Records shown:
----------

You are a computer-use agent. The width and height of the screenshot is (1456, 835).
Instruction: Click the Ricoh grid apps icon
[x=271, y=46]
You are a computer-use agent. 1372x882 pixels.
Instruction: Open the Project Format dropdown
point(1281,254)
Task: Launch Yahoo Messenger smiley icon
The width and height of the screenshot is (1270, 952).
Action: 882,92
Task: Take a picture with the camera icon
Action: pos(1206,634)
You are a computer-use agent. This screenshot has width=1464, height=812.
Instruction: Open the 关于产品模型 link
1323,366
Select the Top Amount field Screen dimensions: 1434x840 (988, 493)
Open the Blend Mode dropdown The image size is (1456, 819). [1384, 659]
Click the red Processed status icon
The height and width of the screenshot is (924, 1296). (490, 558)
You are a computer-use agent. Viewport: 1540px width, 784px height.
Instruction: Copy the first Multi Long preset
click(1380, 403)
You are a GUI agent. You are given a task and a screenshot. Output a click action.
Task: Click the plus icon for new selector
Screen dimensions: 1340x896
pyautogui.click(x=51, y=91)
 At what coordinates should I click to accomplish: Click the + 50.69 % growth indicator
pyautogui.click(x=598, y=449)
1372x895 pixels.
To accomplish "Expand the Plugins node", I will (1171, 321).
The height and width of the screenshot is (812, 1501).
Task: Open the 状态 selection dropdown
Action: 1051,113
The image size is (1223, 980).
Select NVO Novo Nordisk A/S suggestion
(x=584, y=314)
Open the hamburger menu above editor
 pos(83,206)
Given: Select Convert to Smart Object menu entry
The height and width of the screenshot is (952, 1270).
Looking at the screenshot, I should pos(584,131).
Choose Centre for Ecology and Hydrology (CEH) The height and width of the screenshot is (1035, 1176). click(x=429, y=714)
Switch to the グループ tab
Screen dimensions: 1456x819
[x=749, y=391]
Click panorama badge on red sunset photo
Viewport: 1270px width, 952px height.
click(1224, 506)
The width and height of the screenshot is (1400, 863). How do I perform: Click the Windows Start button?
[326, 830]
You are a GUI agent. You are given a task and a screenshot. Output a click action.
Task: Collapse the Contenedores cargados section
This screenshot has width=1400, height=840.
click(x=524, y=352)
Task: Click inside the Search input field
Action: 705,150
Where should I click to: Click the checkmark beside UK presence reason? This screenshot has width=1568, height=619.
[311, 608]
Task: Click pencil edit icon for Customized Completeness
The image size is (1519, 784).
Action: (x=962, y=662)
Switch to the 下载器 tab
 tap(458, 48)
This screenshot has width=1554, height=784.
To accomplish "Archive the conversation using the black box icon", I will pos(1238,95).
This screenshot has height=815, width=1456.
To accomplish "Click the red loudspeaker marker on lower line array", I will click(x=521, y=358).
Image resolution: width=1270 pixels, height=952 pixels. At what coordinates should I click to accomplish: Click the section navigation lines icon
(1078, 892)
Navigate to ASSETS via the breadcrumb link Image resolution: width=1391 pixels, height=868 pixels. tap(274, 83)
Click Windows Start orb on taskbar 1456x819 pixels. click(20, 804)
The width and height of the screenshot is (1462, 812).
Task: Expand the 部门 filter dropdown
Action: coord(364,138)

----------

Problem details: Please reproduce the lines from the line with "Image resolution: width=1270" to the line with "Navigate to ASSETS", both ends included, exactly as they appear above.

Answer to this exercise:
Image resolution: width=1270 pixels, height=952 pixels. At what coordinates should I click to accomplish: Click the section navigation lines icon
(1078, 892)
Navigate to ASSETS via the breadcrumb link Image resolution: width=1391 pixels, height=868 pixels. tap(274, 83)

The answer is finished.